Не отвечая, Зонин снял бобриковое полупальто, повязал клеенчатый фартук и приступил к исследованию коровы. Зинка обратила к нему большие, выпуклые, прекрасные, как у всех коров, глаза, полные страдания и мольбы. Из горла ее вырвалось стонущее мычание; казалось, она просила о помощи.
— Гляди, как терпит, — проговорил сторож. — А в стаде бодливая, близко не подпустит.
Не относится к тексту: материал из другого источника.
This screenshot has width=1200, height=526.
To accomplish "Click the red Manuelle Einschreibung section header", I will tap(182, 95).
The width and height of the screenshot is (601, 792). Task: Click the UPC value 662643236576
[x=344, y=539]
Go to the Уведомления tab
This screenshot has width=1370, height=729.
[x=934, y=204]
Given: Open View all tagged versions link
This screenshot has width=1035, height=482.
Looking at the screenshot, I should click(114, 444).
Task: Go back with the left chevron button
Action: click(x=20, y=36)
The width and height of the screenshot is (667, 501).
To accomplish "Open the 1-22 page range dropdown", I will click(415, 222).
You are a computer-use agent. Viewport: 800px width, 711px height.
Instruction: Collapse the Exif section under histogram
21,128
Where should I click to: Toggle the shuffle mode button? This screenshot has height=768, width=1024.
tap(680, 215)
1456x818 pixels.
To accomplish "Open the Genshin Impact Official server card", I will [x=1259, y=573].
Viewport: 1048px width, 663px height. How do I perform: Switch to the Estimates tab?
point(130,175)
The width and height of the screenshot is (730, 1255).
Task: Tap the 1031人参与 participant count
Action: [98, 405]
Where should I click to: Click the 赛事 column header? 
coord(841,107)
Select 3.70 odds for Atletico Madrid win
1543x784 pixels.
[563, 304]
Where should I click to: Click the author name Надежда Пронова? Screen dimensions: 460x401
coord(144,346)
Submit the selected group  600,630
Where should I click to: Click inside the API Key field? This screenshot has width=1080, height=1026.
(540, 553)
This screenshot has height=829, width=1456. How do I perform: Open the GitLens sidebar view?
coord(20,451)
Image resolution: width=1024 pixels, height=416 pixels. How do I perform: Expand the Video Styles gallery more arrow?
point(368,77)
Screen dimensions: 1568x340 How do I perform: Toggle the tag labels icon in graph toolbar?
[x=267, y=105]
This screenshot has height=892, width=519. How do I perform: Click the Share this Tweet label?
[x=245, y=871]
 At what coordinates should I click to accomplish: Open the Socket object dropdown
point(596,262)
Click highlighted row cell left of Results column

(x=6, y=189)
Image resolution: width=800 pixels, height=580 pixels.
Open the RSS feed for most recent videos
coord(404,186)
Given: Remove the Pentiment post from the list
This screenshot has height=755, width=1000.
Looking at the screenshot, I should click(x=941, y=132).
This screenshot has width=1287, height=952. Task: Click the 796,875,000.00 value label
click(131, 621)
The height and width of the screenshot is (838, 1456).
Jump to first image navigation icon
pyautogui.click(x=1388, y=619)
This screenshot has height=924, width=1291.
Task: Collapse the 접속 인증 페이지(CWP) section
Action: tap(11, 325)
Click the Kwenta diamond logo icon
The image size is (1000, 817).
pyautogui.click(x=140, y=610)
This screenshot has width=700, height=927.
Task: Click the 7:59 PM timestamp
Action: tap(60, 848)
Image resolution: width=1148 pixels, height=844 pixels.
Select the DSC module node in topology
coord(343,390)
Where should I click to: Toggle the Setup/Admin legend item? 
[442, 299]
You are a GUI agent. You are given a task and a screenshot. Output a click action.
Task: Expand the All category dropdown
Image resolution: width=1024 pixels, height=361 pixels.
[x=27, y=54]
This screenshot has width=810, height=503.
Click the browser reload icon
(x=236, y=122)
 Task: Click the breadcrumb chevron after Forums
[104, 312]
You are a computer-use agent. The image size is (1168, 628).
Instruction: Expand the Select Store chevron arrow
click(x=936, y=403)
Положение телка в утробе не внушало серьезных опасений: Зонин сумеет его принять. Выживет и корова. Ветфельдшер определил, что роды едва ли начнутся раньше чем через пять, а то и через шесть часов. Можно было бы не торопиться с выходом из дома и спокойно доехать до полустанка на подводе с новенькой учительницей. Но Зонин не жалел, что пришел раньше времени: на ферме вблизи коровы он чувствовал себя спокойнее.
— Лесом шел, Григорий Лексеич? — спросил его Агеев.
— По линии.
— Ничего?
Ветеринарный фельдшер беспечно и снисходительно пожал плечами.
— Совершенно спокойно.
Надо сходить в правление колхоза, позвонить Липке: небось, глупышка, беспокоится. А что? Он действительно дошел отлично. Найдись сейчас в колхозе свободная лошадь, Зонин охотно съездил бы верхом к себе в деревню, чтобы поцеловать женку.
ОПАСНЫЙ ПОДЪЕМ
В дверь общежития громко, настойчиво постучали. Девушки еще не успели ответить: «Войдите», как дверь распахнулась и в комнату ступил Лешка Усыскин: берет его сидел на одном ухе, яркая, очень пестрая рубаха была расстегнута на груди.
— Примете, голубицы, ястреба? — развязно спросил он.
— Как тебя не примешь, когда уже влетел, — ответила Тоня Постовалова. Она сидела на своей кровати у окна и штопала чулок, надетый на перегоревшую электрическую лампочку.
— Не мог, Леша, подождать, когда тебе ответят? — отозвалась из своего угла пухленькая девушка в белом платье, с белыми голыми руками. — Лезешь, как экскаватор. А может, я переодевалась?